最後はいつも突然に

紫月 真夜

初めましてで、さようなら

 ふわりと舞い上がるカーテンに誘われ、ここまでやって来たものの。部屋には何も目ぼしいものはなく、あるのはベッドとカーテンくらい。無人と思われたこの部屋だが、床には薄い人影が。ふとベッドに目をやると、壁と同化してしまいそうなくらい真っ白な人がいた。ぼんやりと外を眺めている姿は、まるで今から消えてしまうかのよう。触れようと手を伸ばしても、彼女は見向きもしない。あと数ミリのところで、やっと彼女は僕のほうに振り返った。


「あら、どうしたの。もしかして、迷子」

 鈴の音か、あるいは鳥の鳴き声か。そう錯覚してしまうくらい、彼女の声は綺麗で透き通っている。

「別に迷子ではないです。ちょっと寄ってみただけ」

 本当は、ここにどんな人がいるか気になったから。そんな本音を隠してみるが、彼女にはお見通しのよう。ふふっ、と静かに笑う彼女はどこか寂しそう。


――どうしてこんなところに。

 そんな僕の素朴な疑問は、すぐにかき消された。ベッドの隣に置いてある、たくさんの医療機器によって。

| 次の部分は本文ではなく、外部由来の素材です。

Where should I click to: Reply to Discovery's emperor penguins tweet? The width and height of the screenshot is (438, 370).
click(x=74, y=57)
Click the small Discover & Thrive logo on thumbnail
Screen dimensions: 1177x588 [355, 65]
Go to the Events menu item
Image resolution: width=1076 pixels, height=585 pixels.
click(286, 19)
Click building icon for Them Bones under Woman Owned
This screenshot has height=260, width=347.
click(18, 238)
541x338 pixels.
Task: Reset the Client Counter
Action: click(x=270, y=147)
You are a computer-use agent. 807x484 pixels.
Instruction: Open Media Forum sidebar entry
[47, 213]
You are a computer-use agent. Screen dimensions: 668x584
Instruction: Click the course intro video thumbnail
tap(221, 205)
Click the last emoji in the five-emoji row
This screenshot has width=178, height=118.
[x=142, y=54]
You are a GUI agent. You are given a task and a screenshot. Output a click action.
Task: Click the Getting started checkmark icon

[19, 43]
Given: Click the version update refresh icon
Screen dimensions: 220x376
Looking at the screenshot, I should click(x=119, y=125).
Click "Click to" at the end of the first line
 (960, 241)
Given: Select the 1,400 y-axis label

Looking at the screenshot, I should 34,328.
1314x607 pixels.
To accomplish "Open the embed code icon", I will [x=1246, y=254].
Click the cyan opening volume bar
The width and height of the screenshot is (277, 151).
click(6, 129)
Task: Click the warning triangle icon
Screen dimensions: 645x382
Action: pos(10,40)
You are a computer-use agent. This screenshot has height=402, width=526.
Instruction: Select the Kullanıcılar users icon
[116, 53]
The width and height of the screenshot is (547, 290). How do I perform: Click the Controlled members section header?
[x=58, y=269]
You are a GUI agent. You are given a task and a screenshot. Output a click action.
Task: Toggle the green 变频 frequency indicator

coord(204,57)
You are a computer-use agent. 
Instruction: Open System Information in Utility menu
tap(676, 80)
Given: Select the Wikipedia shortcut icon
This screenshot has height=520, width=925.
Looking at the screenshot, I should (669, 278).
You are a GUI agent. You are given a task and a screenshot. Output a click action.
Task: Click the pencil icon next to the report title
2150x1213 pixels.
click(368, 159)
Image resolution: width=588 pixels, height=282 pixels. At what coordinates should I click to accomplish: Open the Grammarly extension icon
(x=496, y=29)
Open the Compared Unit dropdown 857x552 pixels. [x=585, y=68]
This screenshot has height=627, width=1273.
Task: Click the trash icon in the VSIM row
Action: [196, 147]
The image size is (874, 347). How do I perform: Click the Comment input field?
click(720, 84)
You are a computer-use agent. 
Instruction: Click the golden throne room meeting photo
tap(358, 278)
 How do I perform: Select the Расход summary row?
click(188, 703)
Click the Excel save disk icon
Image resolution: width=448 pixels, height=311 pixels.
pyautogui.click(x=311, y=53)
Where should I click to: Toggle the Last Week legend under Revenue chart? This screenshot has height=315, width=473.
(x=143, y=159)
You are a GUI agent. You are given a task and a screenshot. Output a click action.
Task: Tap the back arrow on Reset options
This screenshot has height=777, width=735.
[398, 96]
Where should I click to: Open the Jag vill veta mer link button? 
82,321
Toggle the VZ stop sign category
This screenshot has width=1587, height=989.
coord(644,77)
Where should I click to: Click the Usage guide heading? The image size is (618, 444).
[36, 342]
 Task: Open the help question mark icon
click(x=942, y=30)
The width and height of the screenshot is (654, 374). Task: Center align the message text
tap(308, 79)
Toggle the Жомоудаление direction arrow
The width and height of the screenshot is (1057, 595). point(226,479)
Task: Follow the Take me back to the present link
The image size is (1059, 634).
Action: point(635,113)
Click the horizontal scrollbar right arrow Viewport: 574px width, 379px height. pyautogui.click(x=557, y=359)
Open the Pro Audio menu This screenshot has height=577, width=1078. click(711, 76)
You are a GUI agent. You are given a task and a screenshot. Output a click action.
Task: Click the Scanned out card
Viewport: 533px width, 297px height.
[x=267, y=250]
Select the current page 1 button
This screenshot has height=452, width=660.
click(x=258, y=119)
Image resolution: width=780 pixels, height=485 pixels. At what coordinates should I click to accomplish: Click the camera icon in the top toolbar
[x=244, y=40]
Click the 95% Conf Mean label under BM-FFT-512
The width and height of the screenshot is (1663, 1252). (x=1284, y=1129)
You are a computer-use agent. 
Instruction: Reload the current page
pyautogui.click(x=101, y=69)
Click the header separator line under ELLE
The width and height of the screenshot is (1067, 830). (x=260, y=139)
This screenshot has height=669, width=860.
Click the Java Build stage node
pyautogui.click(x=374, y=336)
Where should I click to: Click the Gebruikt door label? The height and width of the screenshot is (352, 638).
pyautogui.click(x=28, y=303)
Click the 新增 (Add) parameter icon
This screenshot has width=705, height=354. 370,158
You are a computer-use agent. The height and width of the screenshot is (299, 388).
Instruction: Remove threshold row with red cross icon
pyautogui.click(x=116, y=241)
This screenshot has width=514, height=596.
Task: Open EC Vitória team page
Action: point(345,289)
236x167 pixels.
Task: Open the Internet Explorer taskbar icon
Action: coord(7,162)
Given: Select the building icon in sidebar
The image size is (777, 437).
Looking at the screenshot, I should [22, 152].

「あ〜あ、気付かれちゃったか。実は、私もう長くないの」

 何もないように笑っているが、僕には無理をしているようにしか見えない。もし僕があと少ししか生きれなかったら、泣いて喚いて叫びまくってる。彼女はあと少ししか生きられないというのに、百合のように可憐。


「貴女は、どうして……無理に笑顔を作ってるんですか」

 えっ、と一瞬驚いたあと、彼女は笑みを取り戻し、僕にこう答えた。

「作ってる自覚はないんだけどね。最期の瞬間くらい、幸せでいたいじゃない。――自分を偽ってでも」

 それを聞いたとき、僕は悟った。彼女は、既にこの世を去る覚悟ができているんだ。だから、こんなにも笑顔でいられる。それが僕の胸にすとんと落ちたとき、何の前触れもなく、彼女の身に異変が起きた。


 ごほっごほっと酷い咳を繰り返し、やっと落ち着いたかと思えば、雪のように白かったシーツに深紅の彼岸花が咲き乱れていた。黙って傍観するしかできない僕に向かって、息も絶え絶えなのに言葉を紡いでくる。

「平気な振り、してたんだけどな。ふふっ、いつ来るかわからないとは聞いていたけど、こんな唐突に来るなんて」

 僕は、何も出来なかった。ただ、彼女が苦しそうなのを眺めていただけ。もし僕がここで何か行動できていたら、未来は変わっていたのかもしれないが。

「ねぇ、最期に君に伝えておきたいことがあるの」

 その言葉に、正直驚いた。身内でも何でもない僕が、彼女の最期を看取ろうとしているというのに、彼女は焦りもしない。ただ平然と僕を見つめるだけ。

「君がいなかったら、私は一人孤独に死んでいた。だから」


――ありがとう。

 その言葉が、彼女の最期の言葉となった。僕は相変わらず、何もせずにそこに立っていて。


 彼女が美しく散って間もなく、白衣を羽織った人間が空っぽな彼女のそばに腰掛けて、何かを呟いた。